What makes insulation effective is its capacity for thermal resistances: how effectively it resists hear flow through conduction, convection, and radiation. Insulation is one of the most practical and cost-effective ways to make buildings more energy efficient. Besides the savings on energy consumption, it also presents lower charges on energy bills as well as keeping out moisture and improving air quality.
Fibreglass is the most common type of insulation, being widley available in both clanket-like batts or loose fill. Plastic fibres can also be made into similar products. Mineral wool alternatives, made from basalt or burnt furnace slag, are out there. Polystyrene insulation can come in the form of rigid boards or sprayable foams. There are also natural forms which are sourced from help, sheeps wool, and straw. What makes insulation something to consider is that can be incorporated into both new-builds or retrofitted.
Retrofitting buildings with insulation is a cost-effective solution for reducing energy required for heating and cooling. If 54% of existing residential and commercial buildings install insulation, 8.3 gigatonnes of emissions can be avoided. This has the potential of producing 'life-time savings' in excess of over £3 trillion, worldwide.
5) LAND USE: "a Plant that Human Beings have Cultivated for more than a Thousand Uses"
Bamboo is not a plant that needs encouragement. You can sit my timber bamboo in springtime and watch it grow at one an hour. Bamboo reaches its full height in one season. Once cut, bamboo re-sprouts and grows again. It can thrive on inhospitable degraded lands. Managed bamboo is cultivated on over 57 million acres worldwide.
Bamboo rapidly sequesters carbon in biomass and soil, taking it out of the air faster than almost any other plant. Remember that bamboo is just a grass, but has the compressive strength of concrete and the tensile strength of steel. It is used in almost every aspect of buildings from frame to floor to shingles, as well as food, paper, furniture, bicycles, boats, baskets, fabric, charcoal, biofuels, animal feed, and even plumbing.
The plant has the ability to replace high-emissions materials such as cotton, plastics, steel, aluminium, and concrete. As a replacement for pulp used for paper, bamboo can produce six times as much pulp as a conventional pine plantation.
Bamboo has traditionally been a very useful tool in Asia. We're also see it come to the west with websites such as Bamboo Import Europe who offers customers anything from chopping boards to cycling helmets. There's also an increase in availability in particular industries. One industry which may benefit highly from an ongoing transition may be the construction business. Firms such as Amphibia specialise in creating building materials made of bamboo for commercial use. Popularising bamboo product, granted the transition will be slow, could see a shift in what production emissions look like in the future.

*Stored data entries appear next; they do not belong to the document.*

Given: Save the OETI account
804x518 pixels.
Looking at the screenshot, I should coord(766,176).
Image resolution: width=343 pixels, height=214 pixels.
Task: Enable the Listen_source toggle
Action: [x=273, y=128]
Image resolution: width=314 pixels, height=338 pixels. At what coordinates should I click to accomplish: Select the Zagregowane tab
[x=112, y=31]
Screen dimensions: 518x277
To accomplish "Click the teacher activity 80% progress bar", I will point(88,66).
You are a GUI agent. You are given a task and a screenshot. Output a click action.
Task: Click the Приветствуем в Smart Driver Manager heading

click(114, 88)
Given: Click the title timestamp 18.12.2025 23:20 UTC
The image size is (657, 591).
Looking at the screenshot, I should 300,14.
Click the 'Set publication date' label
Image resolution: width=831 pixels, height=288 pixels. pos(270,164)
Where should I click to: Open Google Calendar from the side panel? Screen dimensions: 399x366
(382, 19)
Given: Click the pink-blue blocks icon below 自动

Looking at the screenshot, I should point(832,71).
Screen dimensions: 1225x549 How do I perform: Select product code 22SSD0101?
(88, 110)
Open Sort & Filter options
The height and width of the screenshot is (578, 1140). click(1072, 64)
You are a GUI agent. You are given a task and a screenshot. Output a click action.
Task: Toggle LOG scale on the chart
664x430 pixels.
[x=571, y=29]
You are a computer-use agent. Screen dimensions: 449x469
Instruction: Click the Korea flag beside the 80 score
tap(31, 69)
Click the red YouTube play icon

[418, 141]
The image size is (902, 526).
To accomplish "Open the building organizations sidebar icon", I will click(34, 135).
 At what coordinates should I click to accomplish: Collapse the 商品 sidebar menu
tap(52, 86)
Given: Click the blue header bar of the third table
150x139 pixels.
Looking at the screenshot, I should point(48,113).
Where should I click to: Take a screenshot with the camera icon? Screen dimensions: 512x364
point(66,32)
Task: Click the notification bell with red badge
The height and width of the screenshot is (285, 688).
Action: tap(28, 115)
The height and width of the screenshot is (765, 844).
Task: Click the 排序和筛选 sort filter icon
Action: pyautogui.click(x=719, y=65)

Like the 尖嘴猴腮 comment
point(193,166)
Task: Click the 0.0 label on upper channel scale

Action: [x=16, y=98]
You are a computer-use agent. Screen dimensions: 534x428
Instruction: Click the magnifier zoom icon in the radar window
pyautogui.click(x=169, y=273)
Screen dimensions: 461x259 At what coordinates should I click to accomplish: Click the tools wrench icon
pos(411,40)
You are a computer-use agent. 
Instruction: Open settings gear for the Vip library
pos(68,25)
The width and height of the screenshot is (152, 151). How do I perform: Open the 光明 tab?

Focusing commercial bamboo use on degraded lands also poses another benefit. Land with steep slopes or significant erosion won't be a challenge for bamboo as it is extremely resilient. Bamboo is planted on 77 million acres today. Drawdown assumes that an additional 37 million acres could be occupied by bamboo on degraded or abandoned lands. An initial investment of £17.3 billion could potentially be met with a 30-year return of £190.5 billion.
As you could probably tell, I do think there are some easy ways for everybody to take part. This is one of those issues where whichever team you're in does not matter. We all live on this planet and we should all be diligent enough to at least identify the problem.
I'm not saying that we should all go march on the streets and protest until we're all solar dependent vegans sitting in a well insulated bamboo palace. I think that it would not only be good for us as individuals, be it financially or health-wise, but collectively too. Very little harm can come from minimising (and hopefully reversing) the current state of man-made climate change.